**Work task:**
An unaltered copy of every line below is the expected output.

Records drawn from a dataset
········

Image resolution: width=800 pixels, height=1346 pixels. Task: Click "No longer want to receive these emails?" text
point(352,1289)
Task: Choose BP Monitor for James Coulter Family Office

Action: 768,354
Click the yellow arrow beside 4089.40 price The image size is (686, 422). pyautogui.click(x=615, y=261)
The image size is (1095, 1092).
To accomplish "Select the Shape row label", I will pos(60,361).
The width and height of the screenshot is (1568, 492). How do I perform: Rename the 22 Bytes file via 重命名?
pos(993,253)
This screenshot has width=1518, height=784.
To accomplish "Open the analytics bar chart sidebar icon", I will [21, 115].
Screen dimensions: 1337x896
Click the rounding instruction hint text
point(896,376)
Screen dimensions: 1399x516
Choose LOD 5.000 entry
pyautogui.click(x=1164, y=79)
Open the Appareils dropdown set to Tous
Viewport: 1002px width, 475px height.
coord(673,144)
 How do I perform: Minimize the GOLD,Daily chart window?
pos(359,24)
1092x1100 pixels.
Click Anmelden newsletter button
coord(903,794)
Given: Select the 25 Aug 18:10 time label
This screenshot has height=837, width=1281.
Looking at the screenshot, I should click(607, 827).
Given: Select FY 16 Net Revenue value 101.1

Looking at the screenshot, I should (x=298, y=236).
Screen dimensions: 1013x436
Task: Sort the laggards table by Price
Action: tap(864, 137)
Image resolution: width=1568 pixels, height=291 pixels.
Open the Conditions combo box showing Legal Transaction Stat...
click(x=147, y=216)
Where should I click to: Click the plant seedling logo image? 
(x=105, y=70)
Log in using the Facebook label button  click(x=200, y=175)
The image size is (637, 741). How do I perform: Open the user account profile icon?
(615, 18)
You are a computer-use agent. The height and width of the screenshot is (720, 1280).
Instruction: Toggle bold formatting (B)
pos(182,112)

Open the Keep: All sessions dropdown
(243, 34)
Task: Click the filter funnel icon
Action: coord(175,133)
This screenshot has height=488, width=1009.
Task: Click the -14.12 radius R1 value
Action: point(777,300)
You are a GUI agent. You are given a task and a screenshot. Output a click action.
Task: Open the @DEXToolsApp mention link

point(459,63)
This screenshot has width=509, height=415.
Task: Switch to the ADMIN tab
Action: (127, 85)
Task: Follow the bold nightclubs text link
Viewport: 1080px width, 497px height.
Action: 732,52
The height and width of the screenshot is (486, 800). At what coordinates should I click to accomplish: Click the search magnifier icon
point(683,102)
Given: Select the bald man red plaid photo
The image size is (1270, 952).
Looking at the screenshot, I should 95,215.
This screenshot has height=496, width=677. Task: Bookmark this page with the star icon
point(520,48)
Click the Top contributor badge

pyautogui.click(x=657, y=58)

········

**Exercise response:**
Image resolution: width=800 pixels, height=1346 pixels. Task: Click "No longer want to receive these emails?" text
point(352,1289)
Task: Choose BP Monitor for James Coulter Family Office

Action: 768,354
Click the yellow arrow beside 4089.40 price The image size is (686, 422). pyautogui.click(x=615, y=261)
The image size is (1095, 1092).
To accomplish "Select the Shape row label", I will pos(60,361).
The width and height of the screenshot is (1568, 492). How do I perform: Rename the 22 Bytes file via 重命名?
pos(993,253)
This screenshot has width=1518, height=784.
To accomplish "Open the analytics bar chart sidebar icon", I will [21, 115].
Screen dimensions: 1337x896
Click the rounding instruction hint text
point(896,376)
Screen dimensions: 1399x516
Choose LOD 5.000 entry
pyautogui.click(x=1164, y=79)
Open the Appareils dropdown set to Tous
Viewport: 1002px width, 475px height.
coord(673,144)
 How do I perform: Minimize the GOLD,Daily chart window?
pos(359,24)
1092x1100 pixels.
Click Anmelden newsletter button
coord(903,794)
Given: Select the 25 Aug 18:10 time label
This screenshot has height=837, width=1281.
Looking at the screenshot, I should click(607, 827).
Given: Select FY 16 Net Revenue value 101.1

Looking at the screenshot, I should (x=298, y=236).
Screen dimensions: 1013x436
Task: Sort the laggards table by Price
Action: tap(864, 137)
Image resolution: width=1568 pixels, height=291 pixels.
Open the Conditions combo box showing Legal Transaction Stat...
click(x=147, y=216)
Where should I click to: Click the plant seedling logo image? 
(x=105, y=70)
Log in using the Facebook label button  click(x=200, y=175)
The image size is (637, 741). How do I perform: Open the user account profile icon?
(615, 18)
You are a computer-use agent. The height and width of the screenshot is (720, 1280).
Instruction: Toggle bold formatting (B)
pos(182,112)

Open the Keep: All sessions dropdown
(243, 34)
Task: Click the filter funnel icon
Action: coord(175,133)
This screenshot has height=488, width=1009.
Task: Click the -14.12 radius R1 value
Action: point(777,300)
You are a GUI agent. You are given a task and a screenshot. Output a click action.
Task: Open the @DEXToolsApp mention link

point(459,63)
This screenshot has width=509, height=415.
Task: Switch to the ADMIN tab
Action: (127, 85)
Task: Follow the bold nightclubs text link
Viewport: 1080px width, 497px height.
Action: 732,52
The height and width of the screenshot is (486, 800). At what coordinates should I click to accomplish: Click the search magnifier icon
point(683,102)
Given: Select the bald man red plaid photo
The image size is (1270, 952).
Looking at the screenshot, I should 95,215.
This screenshot has height=496, width=677. Task: Bookmark this page with the star icon
point(520,48)
Click the Top contributor badge

pyautogui.click(x=657, y=58)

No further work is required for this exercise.